Ultrastructure of Achilles tendons of rats treated with ofloxacin and fed a normal or magnesium-deficient diet.

Fluoroquinolones can cause tendinitis and tendon rupture. However, toxicological as well as clinical information on quinolone-induced tendopathy is scarce. We performed extensive electron microscopic studies with Achilles tendon specimens from ofloxacin-treated rats. The drug was given at a dose of 1,200 mg/kg (body weight) orally. Juvenile Wistar rats received one or three oral doses each of 1,200 mg of ofloxacin/kg (body weight)/day. Three days after treatment, the tenocytes of their Achilles tendons showed degenerative alterations, such as multiple vacuoles and vesicles in the cytoplasm that had developed due to swellings and dilatations of cell organelles.
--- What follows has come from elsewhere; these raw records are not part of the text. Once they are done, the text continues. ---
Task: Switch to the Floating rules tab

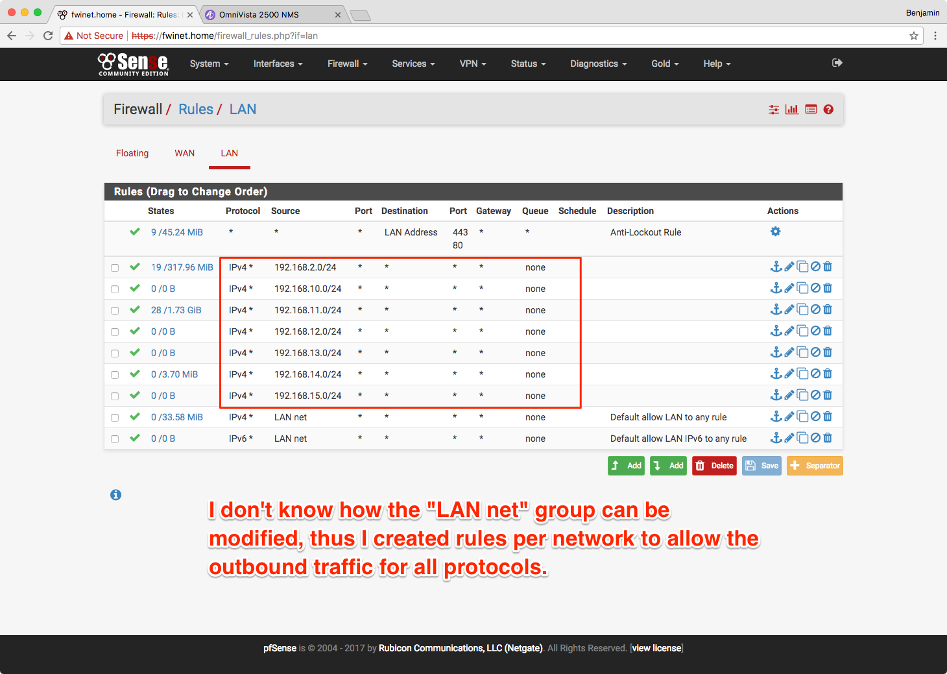Action: click(x=132, y=153)
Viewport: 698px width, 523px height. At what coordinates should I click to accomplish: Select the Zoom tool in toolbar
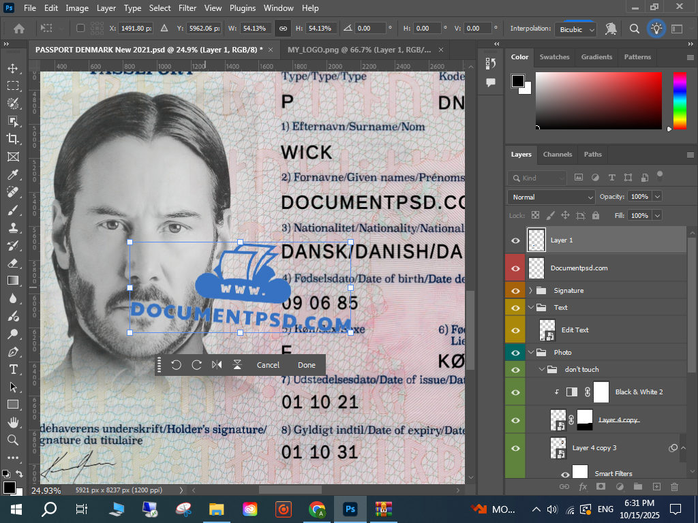click(x=12, y=440)
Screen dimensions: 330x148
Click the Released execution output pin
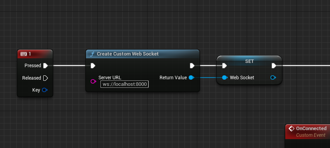click(x=46, y=78)
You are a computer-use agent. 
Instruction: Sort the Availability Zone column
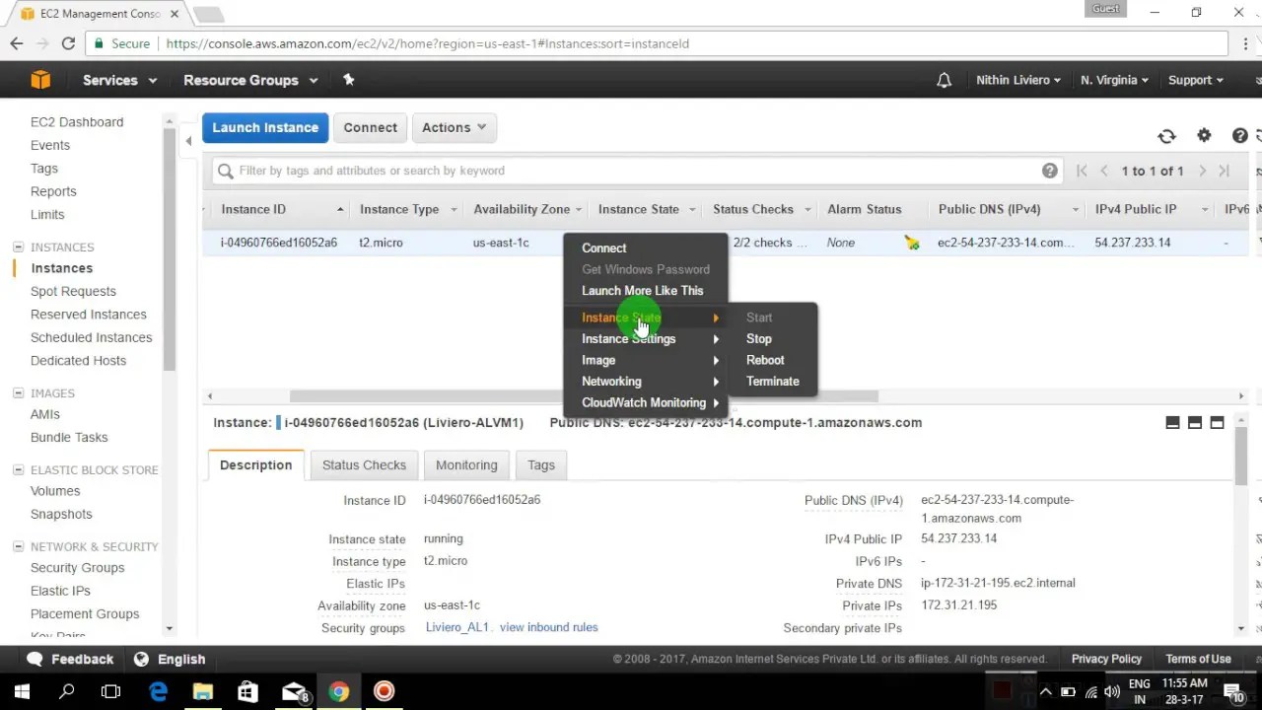(x=520, y=209)
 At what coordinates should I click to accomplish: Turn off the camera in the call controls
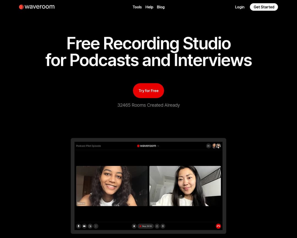84,226
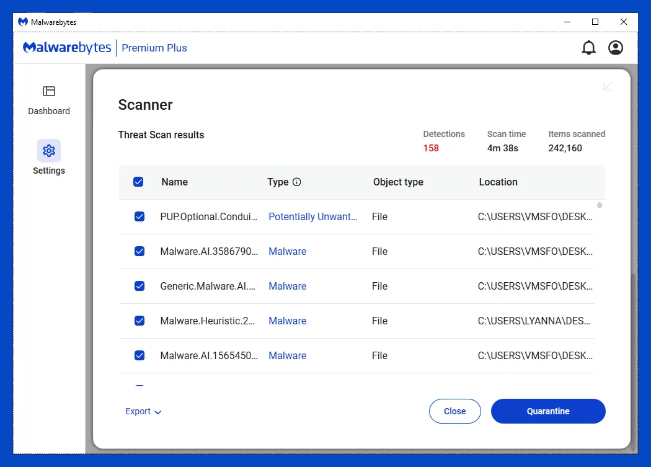Open the account profile icon
Image resolution: width=651 pixels, height=467 pixels.
click(x=615, y=48)
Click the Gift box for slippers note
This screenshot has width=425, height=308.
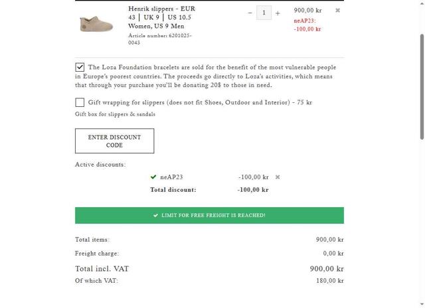coord(115,114)
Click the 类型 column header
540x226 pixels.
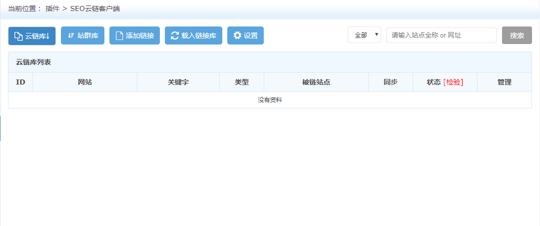point(242,82)

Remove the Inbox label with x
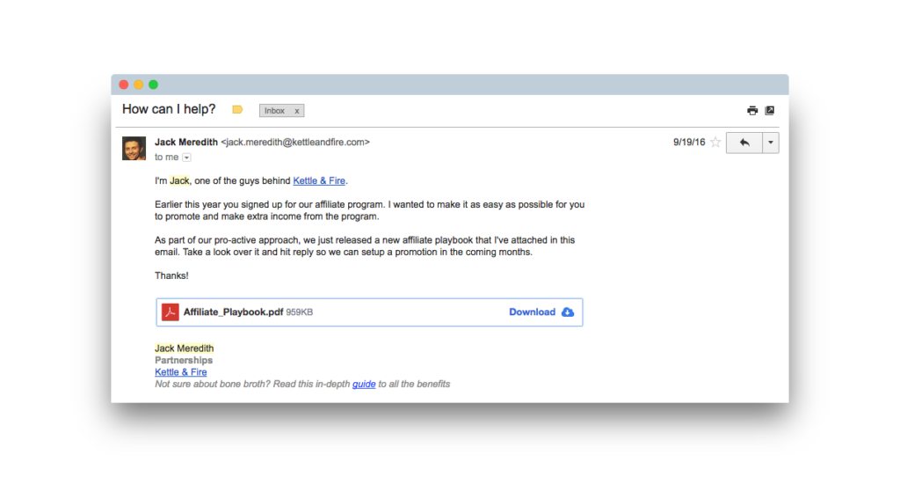pos(297,111)
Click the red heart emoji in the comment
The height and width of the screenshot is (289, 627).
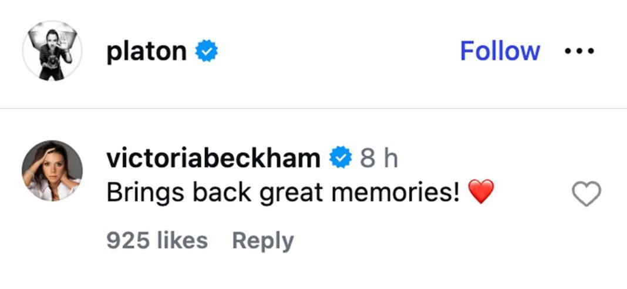click(481, 192)
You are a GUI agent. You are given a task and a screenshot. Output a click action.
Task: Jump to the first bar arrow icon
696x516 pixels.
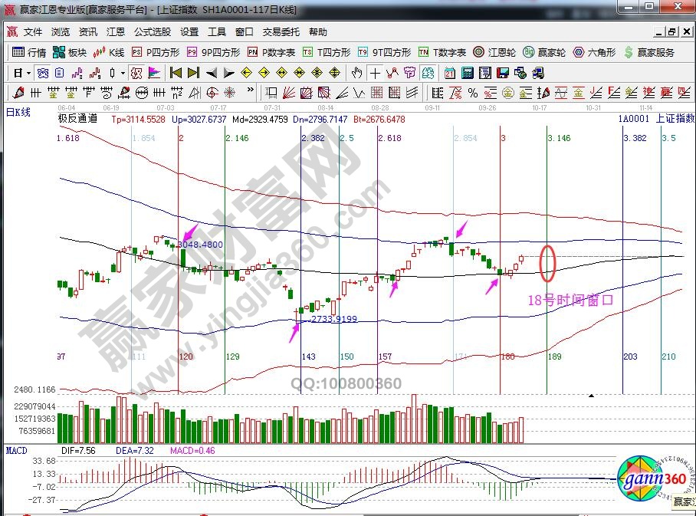(176, 73)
Other indications of cell degradation were the occurrence of cell debris and cell detachment from the extracellular matrix accompanied by a loss of cell-matrix interaction. The tenocytes of juvenile Wistar rats that had been treated at day 36 with a single oral dose of 1,200 mg of ofloxacin/kg (body weight) and sacrificed either 3 or 6 months later exhibited similar degenerative alterations. The number of degenerative alterations of tenocytes after ofloxacin treatment was considerably higher in rats that had received a magnesium-deficient diet than in rats with normal magnesium status. Of the adult rats that had been treated once, 5 times, and 10 times with ofloxacin and killed 1 day later, only those with the 10-times treatment showed a significantly increased number of degeneratively altered tenocytes. In summary, effects observed in tendons show similar pathological features as described earlier in cartilage, indicating that quinolone-induced arthropathy and quinolone-induced tendopathy probably are different clinical manifestations of the same toxic effect on cellular components of connective tissue structures.